Abstract

Purpose Patients with end-stage heart failure eligible for orthotopic heart transplantation (OHT) exceeds the number of available donor organs. With the introduction of curative medications for hepatitis C (HCV), these hearts are now being utilized in an effort to expand organ availability. The safety and feasibility of these organs in OHT has been previously described; however, many of the donor hearts were HCV immune and non-viremic. We seek to describe our experience with patients receiving HCV viremic organs. Methods St. Vincent Hospital in Indianapolis, IN began utilizing HCV hearts for OHT in February 2018. We retrospectively reviewed baseline demographics, laboratory data and outcomes for those undergoing OHT from a viremic donor.

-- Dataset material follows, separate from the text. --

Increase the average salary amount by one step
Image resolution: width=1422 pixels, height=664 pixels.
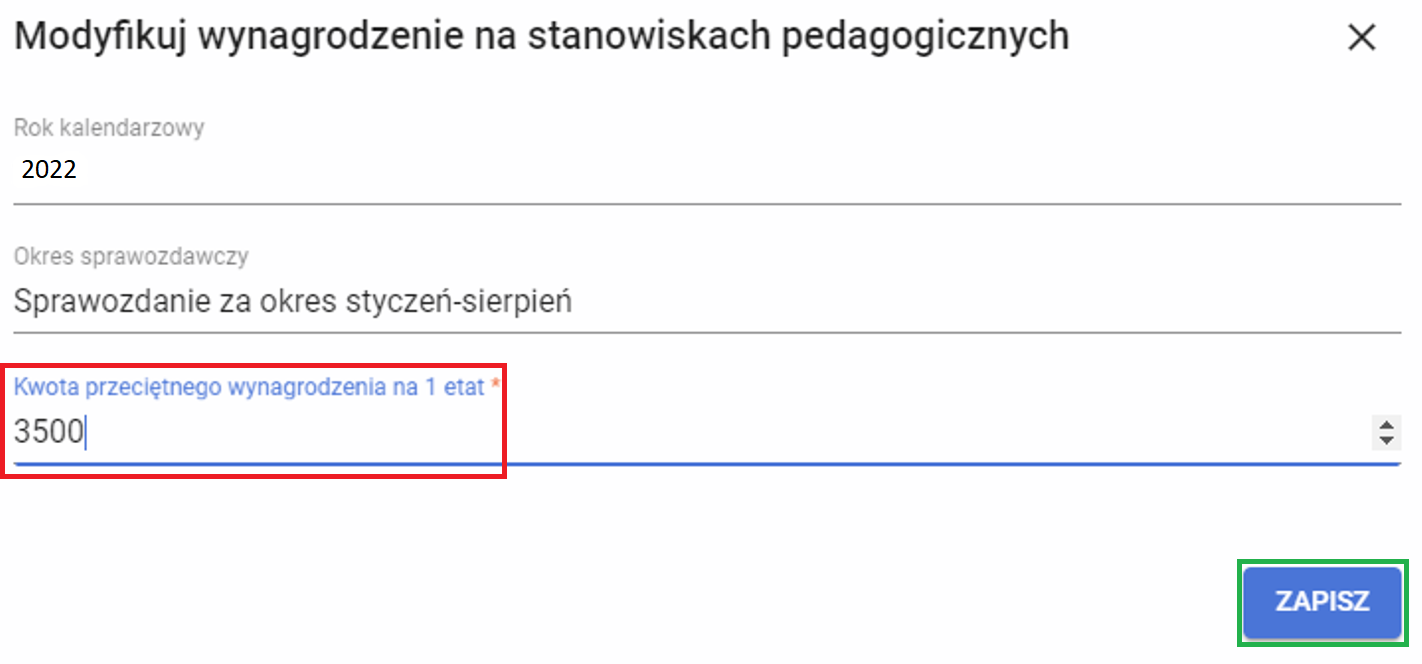pyautogui.click(x=1386, y=425)
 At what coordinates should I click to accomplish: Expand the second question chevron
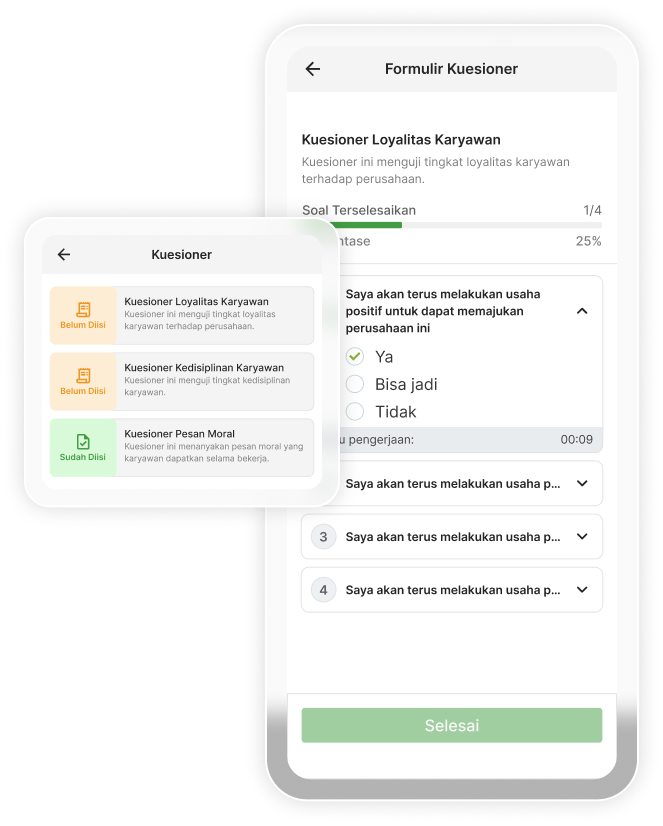pos(582,484)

Results Basic information and results are reported in Tables 1 and 2. To date, 5 recipients have completed HCV treatment, with the longest duration of follow up currently 8 months. The average seroconversion time of a viremic heart was 7 days. Compared to non-HCV donors during this same timeframe, there was no increase in infection, rejection or number of hospitalizations. Additionally, patients completing antiviral treatment have had a sustained virologic response, with another 2 currently undergoing treatment and the final 3 awaiting insurance approval to initiate treatment. Conclusion In our early experience, we have demonstrated the feasibility of utilizing viremic HCV donor hearts for organ transplantation , thereby increasing the pool of available donors for patients that may not have otherwise received an organ. Further analysis of discordant HCV transplantation's financial impact is currently ongoing.